While the program pledges to pursue social transformation, its most lasting effect may be on the academy itself. Trans Studies at the Commons illustrates a growing trend in American higher education, whereby universities and outside funders furnish a career pathway for activist-scholars.

As it turns out, the Mellon Foundation funding was key to leveraging more institutional support for the burgeoning field of transgender studies. The university agreed to fund a new faculty role in the discipline on the condition that “the first two and a half years of this faculty member’s salary will come from Mellon grant funds.” In its job advertisement for that new faculty role, the Department of Women, Gender, and Sexuality Studies noted a particular interest in scholars with backgrounds in “critical race theory, disability studies, and decolonial analysis.”

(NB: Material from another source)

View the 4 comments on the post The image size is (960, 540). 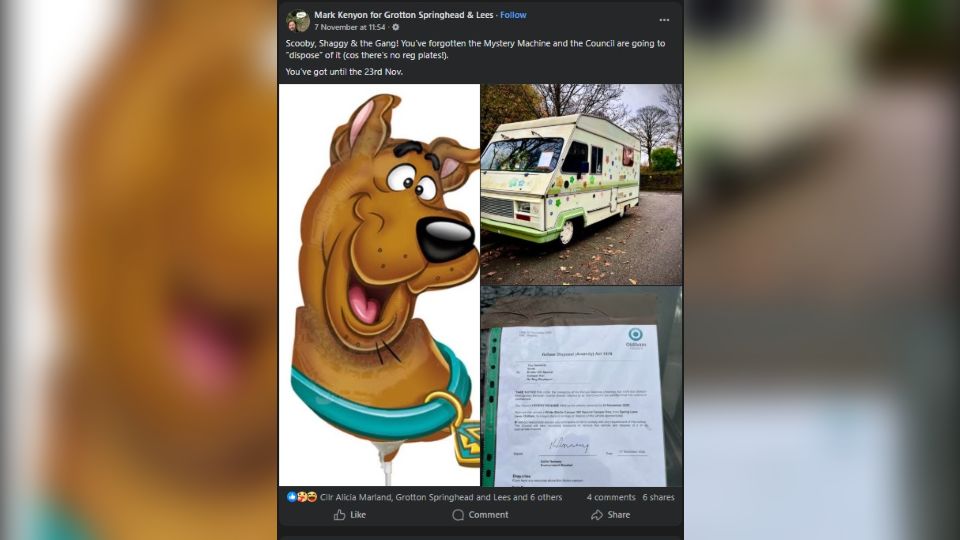pyautogui.click(x=610, y=497)
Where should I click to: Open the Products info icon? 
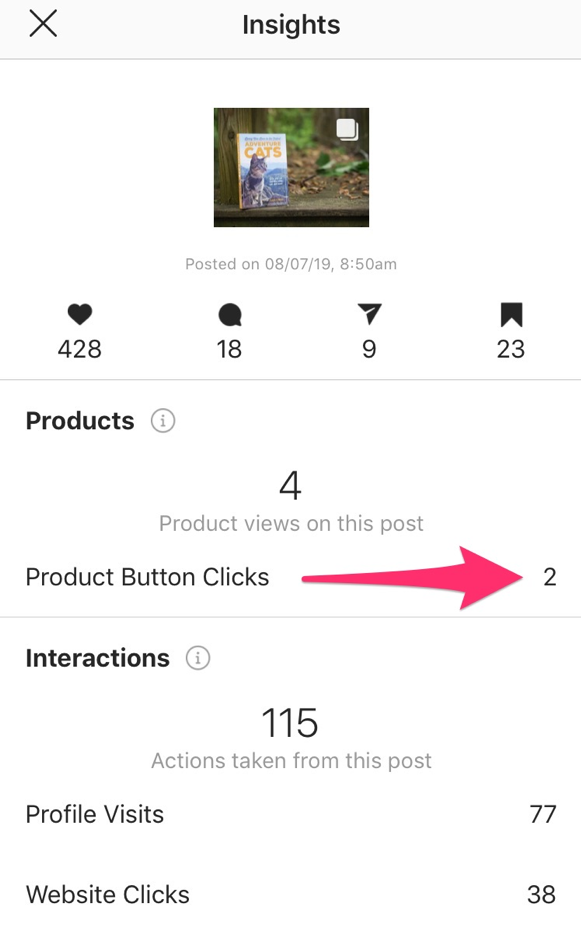[x=163, y=421]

Mellon Foundation officers have elsewhere signaled their interest in cementing transgender studies as a bona fide academic discipline. Funding Trans Studies at the Commons offers a surefire strategy for doing so: building the academic career pipeline. As the proposal notes, KU’s hiring another trans studies scholar would have “ripple effects” and could “draw a larger pool of Trans Studies-focused graduate students.” The authors likewise state their intention to “deploy the requested Mellon funding for field development at every stage of the academy (faculty, graduate, and undergraduate),” including through a fellowship program for “scholar-activists” from around the country.

All this taps into a broader debate about the role of the university—and, specifically, that of the state university. Activism is an inextricable tenet of transgender studies. As the discipline’s founder Susan Stryker put it, transgender studies has “a radical political potential,” it exists in “deep dialogue with processes of decolonization, of racial justice, of anti-global capitalism,” and it is “a part of an overthrowing and reimagining of how these very pernicious systems of power root themselves in our flesh.” It thus contrasts sharply with the goal that once predominated in academic life: the dispassionate pursuit of truth.

In a recent poll, 32 percent of American adults said that they had “little or no confidence” in higher education. Of those who said they’ve lost faith, a plurality said that colleges were trying to “indoctrinate” or “brainwash” students. That perception is reinforced when state flagships, like the University of Kansas, embrace openly partisan and ideological projects while seeking to reshape academia in the image of an activist nonprofit. Public discontent with university activism represents a mandate for reform. The University of Kansas would be wise to heed the call.